# R35 GTR Coated - What do I need?



## Markys (Jan 4, 2020)

I have a new to me GT-R which I believe has been coated, the paint work is A1 and the car was part of a collection and well looked after. I have a karcher and want to have an easy and regular 'ish washing routine, I am a traditional one bucket and sponge kind of person but I know this is not a fitting for such a car and to keep it in the condition its presently in, what products do I need to be looking at from wash mitts to wheel brushes to snow foams ect?


----------



## SKNAM (Nov 30, 2018)

I use Zymol products, Autobathe for the wash , cleaner and wax for the wheels, and HD Cleanse the car every 6 months (this is a liquid clay).
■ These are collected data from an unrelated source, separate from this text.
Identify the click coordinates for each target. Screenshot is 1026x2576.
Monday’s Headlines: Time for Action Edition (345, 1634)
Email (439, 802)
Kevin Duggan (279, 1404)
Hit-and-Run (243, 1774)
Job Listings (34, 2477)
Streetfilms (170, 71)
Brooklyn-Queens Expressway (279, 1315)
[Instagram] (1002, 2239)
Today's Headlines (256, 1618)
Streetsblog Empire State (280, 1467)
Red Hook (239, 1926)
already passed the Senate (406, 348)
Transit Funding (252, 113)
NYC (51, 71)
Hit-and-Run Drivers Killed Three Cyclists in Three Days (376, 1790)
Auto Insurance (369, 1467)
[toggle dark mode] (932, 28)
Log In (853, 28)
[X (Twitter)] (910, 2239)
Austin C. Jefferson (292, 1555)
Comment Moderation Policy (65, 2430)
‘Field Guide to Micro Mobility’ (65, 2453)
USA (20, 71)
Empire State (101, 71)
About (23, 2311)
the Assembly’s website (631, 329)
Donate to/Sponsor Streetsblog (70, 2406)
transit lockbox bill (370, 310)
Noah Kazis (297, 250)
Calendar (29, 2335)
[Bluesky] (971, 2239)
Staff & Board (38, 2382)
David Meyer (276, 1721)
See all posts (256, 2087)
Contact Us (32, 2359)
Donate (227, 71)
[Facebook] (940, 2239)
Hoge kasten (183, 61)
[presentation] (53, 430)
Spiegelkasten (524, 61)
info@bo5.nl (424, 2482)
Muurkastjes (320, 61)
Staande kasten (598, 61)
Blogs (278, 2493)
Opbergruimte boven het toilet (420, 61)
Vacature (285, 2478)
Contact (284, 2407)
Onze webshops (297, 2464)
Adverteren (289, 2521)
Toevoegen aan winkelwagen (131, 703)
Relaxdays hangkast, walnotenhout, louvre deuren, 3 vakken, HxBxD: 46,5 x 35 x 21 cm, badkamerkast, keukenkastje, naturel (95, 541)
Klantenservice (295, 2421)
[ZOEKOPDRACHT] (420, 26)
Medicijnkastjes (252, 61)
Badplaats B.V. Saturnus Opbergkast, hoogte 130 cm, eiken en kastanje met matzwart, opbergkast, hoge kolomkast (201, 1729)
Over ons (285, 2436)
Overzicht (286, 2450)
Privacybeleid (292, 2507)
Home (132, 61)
Then use a very high quality wax/glaze like Concours and you are done. The finish and durability is exceptional with just 2 or 3 washes needed a month. 2 buckets with grit guards is useful to keep grit off sponge or wash mitt. I use washmitt and horse hair brush for the wheels (any decent brand will do really) and either washmitt or Zymol sponge for car. With Autobathe after you have waxed the car well you won't really need snow foam for the body, but might for wheels, wheelarches etc, or if really bad and need to get deep grime off perhaps a traffic film remover. Best advice is to use quality products and learn best way to use them via YouTube etc vids.


----------



## gtrintoon (Nov 16, 2014)

I have always found Meguiars products very good, they range from car shampoo right through to all your polishes and waxes. They also have a video channel on YouTube which they take you through each step of the car detailing process starting from basic washing through to full detail so you can watch what you need depending on how detailed you want to go. Well worth a watch IMO.


----------